Unorthodox – Deborah Feldman

Unorthox est un récit autobiographique de Deborah Feldman qui a été traduit en français suite au succès de son adaptation en série sur Netflix. Si l’histoire a été changée pour la rendre plus trépidante et romanesque pour les besoins de la série (il n’y a pas de fuite à Berlin, mais une séparation aux Etats-Unis), le thème reste le même : l’émancipation d’une jeune femme juive hassidique.

Deborah vit dans une communauté hassidique satmar à Brooklyn. Elle est élevée par ses grands-parents car son père est attardé et sa mère a fui la communauté. Deborah n’est pas heureuse dans sa famille, et a du mal avec les règles strictes qui lui sont imposées. Son seul échappatoire réside dans les romans qu’elle lit en cachette : « Les Quatre Filles du Docteur March », ou encore « Orgueil et Préjugés », un livre dans lequel elle se reconnait – elle vit en effet dans une communauté où tout le monde se connait, où tout le monde se scrute, et où le seul objectif d’une fille est de trouver le meilleur parti possible, ce qui est compliqué pour Deborah en raison de la situation de ses parents.

Deborah, grâce à ses lectures, parle un excellent anglais. En effet, bien que l’on soit à Brooklyn, la communauté vit en vase clos et la langue pratiquée est le yiddish – la plupart des camarades de la jeune fille ne parlent donc quasiment pas anglais.  A la fin de ses études, à dix-sept ans, elle devient professeur d’anglais dans une école de la communauté, et sa famille lui cherche un époux via une marieuse : Deborah pense que le mariage lui apportera une certaine liberté, et est plutôt contente qu’on lui présente Eli, un garçon un peu plus âgé qu’elle. Le couple est marié après seulement quelques courtes rencontres.

Mais Deborah déchante rapidement : la découverte de la sexualité est compliquée alors que tout le monde attend qu’elle soit enceinte le plus vite possible, sa belle-famille se mêle de tout, les règles que la femme mariée doit suivre sont contraignantes et intrusives dans l’intimité du couple, elle n’a pas vraiment d’atomes crochus avec son mari. Alors qu’elle devient mère, elle réalise qu’elle ne veut pas de cette vie, pour elle mais surtout pour son fils…
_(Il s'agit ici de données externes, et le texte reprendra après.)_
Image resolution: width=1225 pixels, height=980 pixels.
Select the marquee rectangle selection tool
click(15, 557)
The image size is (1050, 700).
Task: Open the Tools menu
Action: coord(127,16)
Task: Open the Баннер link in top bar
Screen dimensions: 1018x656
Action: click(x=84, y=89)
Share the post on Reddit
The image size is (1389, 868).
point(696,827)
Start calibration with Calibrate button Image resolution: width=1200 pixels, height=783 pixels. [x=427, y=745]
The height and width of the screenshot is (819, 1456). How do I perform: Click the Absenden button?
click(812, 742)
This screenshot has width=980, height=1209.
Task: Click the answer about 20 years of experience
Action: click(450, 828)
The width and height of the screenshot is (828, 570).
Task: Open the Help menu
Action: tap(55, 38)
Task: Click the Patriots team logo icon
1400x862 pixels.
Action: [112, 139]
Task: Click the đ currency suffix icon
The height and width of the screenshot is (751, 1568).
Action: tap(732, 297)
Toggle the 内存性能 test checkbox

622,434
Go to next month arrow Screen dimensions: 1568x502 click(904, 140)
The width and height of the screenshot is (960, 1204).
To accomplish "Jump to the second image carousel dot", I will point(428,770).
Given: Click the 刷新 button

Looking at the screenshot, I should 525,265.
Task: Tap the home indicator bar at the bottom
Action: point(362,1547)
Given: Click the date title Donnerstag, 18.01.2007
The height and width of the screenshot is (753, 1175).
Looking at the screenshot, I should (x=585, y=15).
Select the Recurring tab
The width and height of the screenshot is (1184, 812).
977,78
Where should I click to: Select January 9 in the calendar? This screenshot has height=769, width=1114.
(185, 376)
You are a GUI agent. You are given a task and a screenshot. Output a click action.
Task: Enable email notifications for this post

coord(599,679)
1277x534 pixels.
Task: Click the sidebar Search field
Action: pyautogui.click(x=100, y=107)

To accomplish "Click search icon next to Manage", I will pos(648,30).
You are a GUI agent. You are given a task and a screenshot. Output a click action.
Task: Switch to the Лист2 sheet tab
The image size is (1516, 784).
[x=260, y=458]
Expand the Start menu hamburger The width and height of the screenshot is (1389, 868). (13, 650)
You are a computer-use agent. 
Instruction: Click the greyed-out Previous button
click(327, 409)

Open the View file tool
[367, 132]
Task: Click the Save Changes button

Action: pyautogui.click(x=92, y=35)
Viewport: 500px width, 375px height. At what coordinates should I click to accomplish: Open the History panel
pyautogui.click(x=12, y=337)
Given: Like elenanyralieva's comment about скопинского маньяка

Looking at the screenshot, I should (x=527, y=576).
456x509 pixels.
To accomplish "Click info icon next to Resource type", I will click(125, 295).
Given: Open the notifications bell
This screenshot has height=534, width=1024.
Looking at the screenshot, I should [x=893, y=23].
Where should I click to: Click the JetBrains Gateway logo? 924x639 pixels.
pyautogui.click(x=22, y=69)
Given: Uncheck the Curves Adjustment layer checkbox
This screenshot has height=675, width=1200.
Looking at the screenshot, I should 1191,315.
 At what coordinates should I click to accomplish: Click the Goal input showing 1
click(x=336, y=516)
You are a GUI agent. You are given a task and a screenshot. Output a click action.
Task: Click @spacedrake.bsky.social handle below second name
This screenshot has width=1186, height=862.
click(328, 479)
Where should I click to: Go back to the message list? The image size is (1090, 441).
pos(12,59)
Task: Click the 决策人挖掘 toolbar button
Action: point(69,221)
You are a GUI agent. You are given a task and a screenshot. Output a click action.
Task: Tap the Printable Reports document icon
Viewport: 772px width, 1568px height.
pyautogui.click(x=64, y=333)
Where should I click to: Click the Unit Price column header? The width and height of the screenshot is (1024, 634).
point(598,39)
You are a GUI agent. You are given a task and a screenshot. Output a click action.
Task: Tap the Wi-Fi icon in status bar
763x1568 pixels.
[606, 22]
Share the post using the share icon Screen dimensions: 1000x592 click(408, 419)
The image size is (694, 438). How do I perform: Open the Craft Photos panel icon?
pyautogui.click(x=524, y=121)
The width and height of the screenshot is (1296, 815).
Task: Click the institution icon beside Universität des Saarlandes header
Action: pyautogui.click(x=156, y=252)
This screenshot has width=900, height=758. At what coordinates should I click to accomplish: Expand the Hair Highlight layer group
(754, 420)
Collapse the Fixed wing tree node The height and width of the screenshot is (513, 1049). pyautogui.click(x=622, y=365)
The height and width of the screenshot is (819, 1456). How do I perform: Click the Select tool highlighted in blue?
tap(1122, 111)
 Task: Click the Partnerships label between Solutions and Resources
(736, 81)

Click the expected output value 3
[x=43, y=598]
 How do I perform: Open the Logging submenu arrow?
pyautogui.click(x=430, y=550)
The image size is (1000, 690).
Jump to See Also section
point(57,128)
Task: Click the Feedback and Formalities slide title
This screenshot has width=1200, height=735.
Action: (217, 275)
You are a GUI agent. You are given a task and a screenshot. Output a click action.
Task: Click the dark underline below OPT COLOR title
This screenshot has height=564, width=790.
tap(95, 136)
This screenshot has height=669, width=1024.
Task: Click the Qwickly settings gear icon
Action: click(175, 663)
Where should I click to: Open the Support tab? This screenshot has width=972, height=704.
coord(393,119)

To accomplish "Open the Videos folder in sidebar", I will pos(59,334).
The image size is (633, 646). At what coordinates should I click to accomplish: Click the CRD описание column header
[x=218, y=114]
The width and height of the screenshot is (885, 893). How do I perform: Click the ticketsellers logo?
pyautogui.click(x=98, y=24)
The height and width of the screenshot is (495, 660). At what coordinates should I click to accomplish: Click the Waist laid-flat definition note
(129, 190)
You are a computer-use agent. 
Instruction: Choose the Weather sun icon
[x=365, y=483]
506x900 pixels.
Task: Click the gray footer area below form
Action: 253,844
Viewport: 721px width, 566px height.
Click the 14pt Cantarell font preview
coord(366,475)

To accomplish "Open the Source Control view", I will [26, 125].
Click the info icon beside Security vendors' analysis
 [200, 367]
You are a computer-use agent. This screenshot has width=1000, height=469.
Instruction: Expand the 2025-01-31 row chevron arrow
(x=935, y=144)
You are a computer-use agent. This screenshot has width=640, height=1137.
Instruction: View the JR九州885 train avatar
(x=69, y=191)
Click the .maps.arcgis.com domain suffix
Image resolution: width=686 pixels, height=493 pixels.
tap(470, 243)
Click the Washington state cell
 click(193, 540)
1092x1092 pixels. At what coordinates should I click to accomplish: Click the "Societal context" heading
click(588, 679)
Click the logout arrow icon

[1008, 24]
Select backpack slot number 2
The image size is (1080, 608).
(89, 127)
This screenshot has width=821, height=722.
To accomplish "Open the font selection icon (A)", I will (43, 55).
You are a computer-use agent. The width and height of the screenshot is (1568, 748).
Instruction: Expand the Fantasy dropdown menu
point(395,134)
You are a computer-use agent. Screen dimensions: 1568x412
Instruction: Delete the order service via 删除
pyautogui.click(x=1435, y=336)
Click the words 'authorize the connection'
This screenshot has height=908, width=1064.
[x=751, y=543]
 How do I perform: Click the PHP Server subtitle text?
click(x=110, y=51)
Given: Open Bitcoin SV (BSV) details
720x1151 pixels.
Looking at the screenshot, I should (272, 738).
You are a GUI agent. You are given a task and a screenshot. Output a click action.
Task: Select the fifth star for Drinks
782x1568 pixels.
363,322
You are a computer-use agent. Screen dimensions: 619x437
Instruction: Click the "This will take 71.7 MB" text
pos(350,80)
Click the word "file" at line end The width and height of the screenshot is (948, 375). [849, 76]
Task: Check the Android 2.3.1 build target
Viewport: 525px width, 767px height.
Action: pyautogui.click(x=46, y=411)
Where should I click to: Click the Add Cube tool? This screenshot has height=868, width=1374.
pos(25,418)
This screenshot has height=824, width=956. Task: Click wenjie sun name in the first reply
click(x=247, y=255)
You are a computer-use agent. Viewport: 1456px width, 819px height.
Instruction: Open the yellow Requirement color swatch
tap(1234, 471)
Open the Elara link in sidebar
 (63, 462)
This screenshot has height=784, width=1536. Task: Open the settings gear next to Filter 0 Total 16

Bien sûr j’ai pensé à « Celui qui va vers elle ne revient pas » en lisant ce témoignage  puisque l’histoire racontée est assez similaire (même si Shulem Deen est un « skver », considéré comme extrémiste pour un « satmar » : deux jeunes gens qui étouffent dans une vie où absolument tout est régenté et où ils n’ont jamais le choix ; un univers clos où tout est fait pour que les gens soient captifs : Deborah n’est pas censée quitter son quartier et fréquenter des gens qui n’appartiennent pas à sa communauté, ses camarades ne parlent quasiment que yiddish et sont peu éduquées, ce qui les empêche de faire des études, de travailler à l’extérieur de leur communauté, de trouver leur place dans un monde laïque. Et puisque les membres de la communauté se marient très jeunes et sont incités à avoir beaucoup d’enfants, ils se retrouvent rapidement avec une grande famille qui leur prend tout leur temps libre et leur énergie, et les retient au foyer.

Au niveau démarche et personnalité, Deborah Feldman et Shulem Deen sont assez similaires également : la jeune femme a toujours eu un caractère énergique et curieux – elle prend le métro en cachette pour explorer New-York, va à la bibliothèque…le fait qu’elle parle un excellent anglais – comme Shulem Deen – lui permettra d’avoir la capacité de faire des études, de parler de sa situation (elle aussi via un blog qui la fait connaître), et de sortir de sa communauté.

Le témoignage est bien sûr intéressant et édifiant, j’ai néanmoins trouvé que toute la première partie qui concerne l’enfance et l’adolescence de Deborah était très bavarde, avec d’ailleurs plusieurs épisodes certainement marquants pour elle mais qui n’apportent pas grand chose au récit – même si ça permet de bien poser le contexte. Son mariage n’intervient qu’aux deux tiers du livre, et j’ai eu par conséquent l’impression qu’on passait rapidement- en comparaison – sur son processus d’émancipation, qui est graduel (déménagement, permis de conduire, université, réseau d’amis, vêtements et apparence physique…) . Un deuxième tome me semble nécessaire pour explorer plus en détails le sujet de son départ et de sa vie « d’après ».  Dans sa postface, l’autrice explique qu’une mère qui décide de divorcer et de quitter la communauté a très peu de chance d’obtenir la garde de son enfant : elle a donc choisi de médiatiser sa situation et de publier très rapidement le livre qu’elle avait commencé à écrire, afin de circonscrire menaces et pressions et obtenir la garde de son fils. Ce qui explique probablement pourquoi le rythme s’accélère au cours du livre et pourquoi le style du texte n’est pas très travaillé.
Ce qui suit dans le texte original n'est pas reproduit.